MARCH現役進学率が高い学校ランク 東京、神奈川がベスト10占める

2016.07.01

 今週はMARCH(明治大、青山学院大、立教大、中央大、法政大)の現役進学率が高い学校ランクを紹介したい。現役進学率はMARCHの現役進学者数÷卒業生数×100で算出し、MARCHの付属校は除いた。

 首位は鎌倉で、神奈川と東京の学校がベスト10を占め、公立高が強い。今年のMARCHは、志願者は立教大を除いて増えた。一方で、合格者数は法政大を除いて減った。合計すると、1918人減。志願者が増え、合格者が減ったのだから、入試は厳しかった。

 都内の進学校の進路指導教諭は「例年なら合格していた学力の生徒が、今年はけっこう落ちました」という。

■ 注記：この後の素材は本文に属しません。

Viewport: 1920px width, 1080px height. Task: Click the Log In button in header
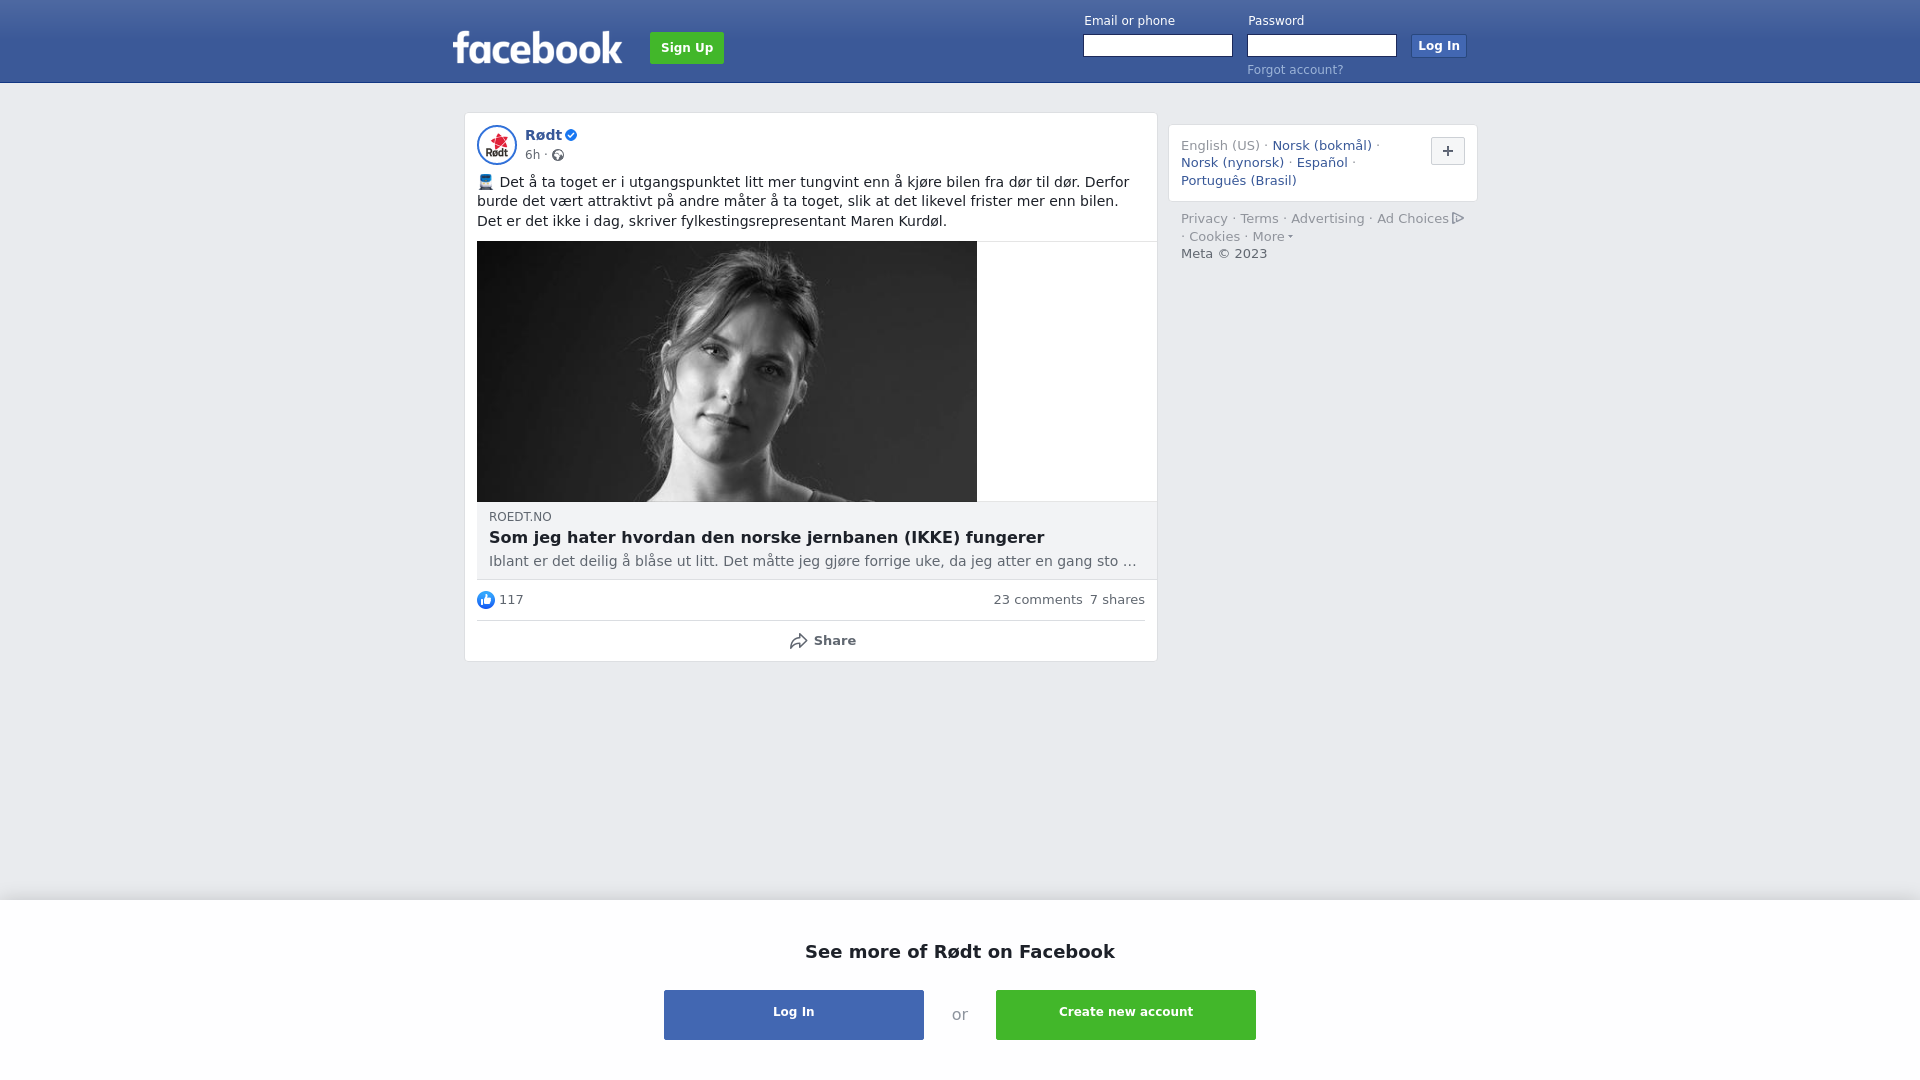[1438, 46]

 合格者減の理由は、文科省が進める定員厳格化によるものとみられる。今まで大学は、定員より多くの入学者を受け入れてきた。それをより定員に近づけるよう入学者の超過率を低くした。

 今年から徐々に入学者を減らし、大規模大学では2018年に定員の1.1倍まで減らすことになる。それ以上入学させると、文科省の補助金が不交付になる。入学者を減らすことは、合格者を減らすことにつながる。今年から、大手大学で合格者を絞ったところが多かった。

 この定員の厳格化の狙いは、地方創生にある。大都市圏の大学に地方からの入学者が多く、定員を厳格に守れば、地方の高校生は地元の大学に進学するという考えだ。

 予備校の入試担当者は「現実には、首都圏の大手大学は1都3県(東京、神奈川、千葉、埼玉)からの合格者が年々増えている状況で、地方からの入学者は減る一方です。定員の厳格化を行っても、地方創生に効果があるのか疑問ですが、首都圏の大学入試が厳しくなったことは確か。今年は2月に合格できなかった受験生のおかげで、3月入試の志願者が10%ほど増えた。定員厳格化のあおりを受けたと推測されます」という。

 MARCHの入試は来年も厳しくなりそうだ。

 ■安田賢治(やすだ・けんじ) 大学通信の情報調査・編集部ゼネラルマネジャー。1956年兵庫県生まれ。灘中高、早稲田大卒業後、大学通信入社。中高・大学受験の案内書・情報誌の編集責任者として大学合格や就職情報を発信。私立学校のコンサルティングにも協力。著書に『中学受験のひみつ』(朝日出版)など。